A typical curation pass over NQ starts with annotation-coverage filters before any HTML gets read. Lance evaluates the filter inside a single scan, so the candidate set comes back already filtered, and the bounded .limit(500) keeps the output small enough to inspect. The example below assembles a set of factoid questions with at least one short-answer span and a non-yes/no resolution.

import lancedb

db = lancedb.connect("hf://datasets/lance-format/natural-questions-val-lance/data")
tbl = db.open_table("validation")

candidates = (
    tbl.search()
    .where(
        "has_short_answer = TRUE "
        "AND yes_no_answer = 'NONE' "
        "AND array_length(short_answers) >= 1 "
        "AND length(question) >= 30",
        prefilter=True,
    )
    .select(["id", "question", "short_answers", "document_title", "document_url"])
    .limit(500)
    .to_list()
)
print(f"{len(candidates)} candidates; first: {candidates[0]['question']}")

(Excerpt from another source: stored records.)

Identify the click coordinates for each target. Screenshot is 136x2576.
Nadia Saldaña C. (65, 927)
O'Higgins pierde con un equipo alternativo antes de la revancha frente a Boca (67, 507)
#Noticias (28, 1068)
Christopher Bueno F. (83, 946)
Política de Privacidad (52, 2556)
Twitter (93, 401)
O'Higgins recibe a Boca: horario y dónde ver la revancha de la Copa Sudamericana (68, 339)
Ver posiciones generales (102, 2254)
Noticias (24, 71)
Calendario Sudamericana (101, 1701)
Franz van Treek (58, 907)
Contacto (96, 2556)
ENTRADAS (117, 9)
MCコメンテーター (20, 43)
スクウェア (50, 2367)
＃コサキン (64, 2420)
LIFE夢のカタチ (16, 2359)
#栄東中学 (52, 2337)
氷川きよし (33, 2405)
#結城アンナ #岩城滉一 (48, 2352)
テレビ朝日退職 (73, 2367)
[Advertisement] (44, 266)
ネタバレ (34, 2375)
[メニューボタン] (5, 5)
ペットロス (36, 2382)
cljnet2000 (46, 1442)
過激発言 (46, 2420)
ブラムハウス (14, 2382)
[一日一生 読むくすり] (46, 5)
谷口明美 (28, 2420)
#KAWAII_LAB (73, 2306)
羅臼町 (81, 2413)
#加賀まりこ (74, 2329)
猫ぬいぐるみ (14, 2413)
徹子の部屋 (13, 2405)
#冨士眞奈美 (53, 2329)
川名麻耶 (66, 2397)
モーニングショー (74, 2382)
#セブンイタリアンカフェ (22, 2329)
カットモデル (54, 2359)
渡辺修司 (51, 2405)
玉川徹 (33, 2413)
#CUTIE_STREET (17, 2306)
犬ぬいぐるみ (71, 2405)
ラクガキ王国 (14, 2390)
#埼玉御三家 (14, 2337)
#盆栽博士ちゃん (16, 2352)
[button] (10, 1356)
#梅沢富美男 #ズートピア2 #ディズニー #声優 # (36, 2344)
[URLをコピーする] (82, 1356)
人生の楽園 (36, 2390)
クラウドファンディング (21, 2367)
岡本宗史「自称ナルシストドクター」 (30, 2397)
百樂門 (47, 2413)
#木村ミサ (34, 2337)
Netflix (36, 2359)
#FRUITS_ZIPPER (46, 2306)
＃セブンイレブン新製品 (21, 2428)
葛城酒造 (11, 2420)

The result is a plain list of dictionaries, ready to inspect, persist as a manifest of NQ example ids, or hand to the Evolve and Train sections below. The large document_html column is not read by this scan, so a 500-row curation pass against the Hub moves only kilobytes of metadata even though each row holds an entire Wikipedia article.

Evolve

Lance stores each column independently, so a new column can be appended without rewriting the existing data. The lightest form is a SQL expression: derive the new column from columns that already exist, and Lance computes it once and persists it. The example below adds a question_length column, a first_short_answer_length derived from the deduped span list, and an is_factoid flag that combines the annotation flags, any of which can then be used directly in where clauses without recomputing the predicate on every query.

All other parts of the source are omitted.